Ibu seharusnya menjadi pendidik utama dan pertama justru saat ini banyak menjadi pelaku kekejian yang luar biasa. Seperti menyiksa dan membunuh anak, mengintimidasi, bahkan rela anaknya dicabuli oleh orang lain. Dari fakta-fakta ini, matinya naluri ibu jelas adanya. Mengapa? Karena jika naluri ibu itu tidak mati, seorang ibu tidak akan pernah rela anak-anaknya disakiti apalagi dilecehkan.

Fenomena ini makin marak terjadi, mestilah kita pahami ada apakah dibalik semua ini? Diakui atau tidak, hadirnya rentetan kasus yang menunjukkan matinya naluri ibu tidak lepas dari persoalan sistemis yang lahir dari diterapkannya system kehidupan berdasarkan asas sekulerisme dan kapitalisme. 

Sekularisme dan kapitalisme merupakan dua ideologi yang memiliki pengaruh besar terhadap perkembangan masyarakat modern. Sekularisme, yang berfokus pada pemisahan agama dari kehidupan publik dan pemerintahan, telah membentuk kerangka berpikir modern di mana agama tidak lagi menjadi panduan utama dalam pengambilan keputusan. Di sisi lain, kapitalisme sebagai sistem ekonomi yang berlandaskan pada keuntungan dan pasar bebas telah menciptakan dunia yang serba materialistis dan kompetitif. Kedua ideologi ini berkontribusi pada erosi nilai-nilai keluarga, khususnya terkait naluri keibuan. Selain itu, matinya naluri ibu disebabkan pula adanya kegagalan system pendidikan dan hokum yang mengacu kepada ideology sekuler kapitalis. 

kombinasi sekularisme dan kapitalisme dapat menciptakan kondisi di mana peran ibu menjadi lebih tersisihkan. Sekularisme mereduksi nilai spiritual dan peran agama dalam kehidupan keluarga, sementara kapitalisme menuntut produktivitas ekonomi yang sering kali melampaui kesejahteraan emosional dan hubungan pribadi.

Naluri ibu, yang secara tradisional kuat dalam budaya yang lebih religius dan berbasis keluarga, mungkin terkikis oleh tuntutan material dan sekuler yang menekankan pada individualitas, karir, dan pencapaian ekonomi. Ini dapat terlihat dari fenomena peningkatan jumlah ibu yang merasa bersalah karena tidak bisa memberikan perhatian penuh kepada anak-anak mereka, atau bahkan merasa kehilangan keinginan alami untuk terlibat secara emosional dalam pengasuhan anak.

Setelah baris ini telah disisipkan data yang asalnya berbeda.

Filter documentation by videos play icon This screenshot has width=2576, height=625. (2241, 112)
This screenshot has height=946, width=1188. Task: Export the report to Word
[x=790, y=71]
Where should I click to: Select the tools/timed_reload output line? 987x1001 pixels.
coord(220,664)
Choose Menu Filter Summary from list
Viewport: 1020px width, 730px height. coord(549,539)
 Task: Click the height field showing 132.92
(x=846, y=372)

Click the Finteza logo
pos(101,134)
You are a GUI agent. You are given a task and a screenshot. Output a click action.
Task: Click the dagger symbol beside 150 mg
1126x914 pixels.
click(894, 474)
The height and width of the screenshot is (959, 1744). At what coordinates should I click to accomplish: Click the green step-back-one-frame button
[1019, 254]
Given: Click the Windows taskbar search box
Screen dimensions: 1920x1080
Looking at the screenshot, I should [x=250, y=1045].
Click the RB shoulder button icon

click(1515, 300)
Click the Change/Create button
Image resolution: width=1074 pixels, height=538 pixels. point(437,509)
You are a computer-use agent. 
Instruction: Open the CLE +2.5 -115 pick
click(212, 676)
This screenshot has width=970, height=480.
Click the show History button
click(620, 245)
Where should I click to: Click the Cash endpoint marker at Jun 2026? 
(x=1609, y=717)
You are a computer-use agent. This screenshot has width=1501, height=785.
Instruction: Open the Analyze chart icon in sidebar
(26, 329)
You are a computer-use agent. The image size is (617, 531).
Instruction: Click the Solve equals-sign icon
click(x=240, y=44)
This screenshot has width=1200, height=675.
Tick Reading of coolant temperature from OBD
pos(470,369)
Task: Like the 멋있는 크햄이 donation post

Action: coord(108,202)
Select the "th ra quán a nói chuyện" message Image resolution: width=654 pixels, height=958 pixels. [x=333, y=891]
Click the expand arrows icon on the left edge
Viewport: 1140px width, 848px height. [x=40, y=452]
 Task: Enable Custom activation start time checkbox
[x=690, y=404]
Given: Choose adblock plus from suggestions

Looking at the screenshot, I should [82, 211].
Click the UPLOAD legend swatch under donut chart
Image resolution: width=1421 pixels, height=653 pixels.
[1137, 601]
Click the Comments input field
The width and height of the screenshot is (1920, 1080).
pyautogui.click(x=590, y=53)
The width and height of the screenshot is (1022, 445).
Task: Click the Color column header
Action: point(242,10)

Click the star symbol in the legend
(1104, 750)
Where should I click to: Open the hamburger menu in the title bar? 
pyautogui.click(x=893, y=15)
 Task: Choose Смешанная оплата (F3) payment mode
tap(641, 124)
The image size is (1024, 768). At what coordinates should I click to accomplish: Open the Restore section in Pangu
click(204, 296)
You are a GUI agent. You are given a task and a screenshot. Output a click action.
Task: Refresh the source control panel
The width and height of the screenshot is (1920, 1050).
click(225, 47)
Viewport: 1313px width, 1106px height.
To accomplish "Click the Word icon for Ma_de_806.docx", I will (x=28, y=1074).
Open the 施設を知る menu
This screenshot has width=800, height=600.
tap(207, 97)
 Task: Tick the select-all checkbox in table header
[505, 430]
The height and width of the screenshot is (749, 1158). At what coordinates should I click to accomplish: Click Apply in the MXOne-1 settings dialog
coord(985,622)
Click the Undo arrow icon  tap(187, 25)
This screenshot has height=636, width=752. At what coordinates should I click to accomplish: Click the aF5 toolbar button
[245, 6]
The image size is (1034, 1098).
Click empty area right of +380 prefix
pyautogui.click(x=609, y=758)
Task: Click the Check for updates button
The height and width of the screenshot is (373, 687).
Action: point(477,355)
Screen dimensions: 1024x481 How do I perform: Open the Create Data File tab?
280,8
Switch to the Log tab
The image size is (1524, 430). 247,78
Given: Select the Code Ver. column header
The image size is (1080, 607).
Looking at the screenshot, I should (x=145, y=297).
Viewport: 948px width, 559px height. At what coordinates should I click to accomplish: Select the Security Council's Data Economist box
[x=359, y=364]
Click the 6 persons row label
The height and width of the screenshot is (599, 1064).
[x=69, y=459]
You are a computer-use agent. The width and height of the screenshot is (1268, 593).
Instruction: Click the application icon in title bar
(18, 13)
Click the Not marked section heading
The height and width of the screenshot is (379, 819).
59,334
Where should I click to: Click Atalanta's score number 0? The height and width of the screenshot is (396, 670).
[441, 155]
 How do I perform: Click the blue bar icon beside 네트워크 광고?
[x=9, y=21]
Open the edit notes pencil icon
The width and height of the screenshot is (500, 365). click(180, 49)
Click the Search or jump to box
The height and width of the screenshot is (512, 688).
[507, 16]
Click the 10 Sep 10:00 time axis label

Berbeda dengan Islam, yang  menetapkan peran dan fungsi ibu, yaitu sebagai pendidik yang pertama dan utama. Ini bukanlah sebuah ‘kungkungan’ melainkan penjagaan Islam terhadap perempuan dan kemuliaan perempuan sesuai dengan fitrahnya sebagai makhluk yang  memiliki sifat-sifat seperti cinta, kebaikan, kesabaran, dan pengorbanan. Ibu dihargai dalam Islam karena perannya dalam membentuk anak yang saleh dan salehah. 

Dalam Islam, ibu memiliki peran yang sangat penting, yaitu:  Pertama, sebagai Madrasah utama: Ibu dianggap sebagai sekolah utama dalam pembentukan kepribadian dan moral anak. Kedua, sebagai pendidik: Ibu berperan sebagai pendidik utama dalam keluarga, mengajarkan nilai-nilai, dan moral penting kepada anak-anaknya. Ketiga, sebagai peletak dasar pembangunan masyarakat: Ibu berperan dalam membangun peradaban Islam, yang dibangun berdasarkan Al-Quran dan sunnah. Keempat, sebagai pendukung pembangunan pendidikan: Ibu berperan sebagai pendukung pembangunan pendidikan. Kelima, sebagai teladan yang baik: Ibu berperan sebagai teladan yang baik bagi anaknya.

Peran dan naluri ibu ini akan tampak sempurna manakala sistem Islam diterapkan. Karena  Sistem Pendidikan Islam akan menopang dari sisi membentuk kepribadian islam baik ibu maupun anak, keluarga bahkan masyarakat. Sistem sanksi dan juga sistem yang lainnya yang berdasarkan aqidah Islam akan  mampu menjaga setiap individu dalam kebaikan, ketaatan dan keberkahan Allah.

Islam juga mewajibkan negara agar mampu menjaga fitrah ibu, dan anak juga manusia semuanya. Yakni dengan diterapkannya syariat Islam yang berasal dari Allah SWT pencipta seluruh umat manusia.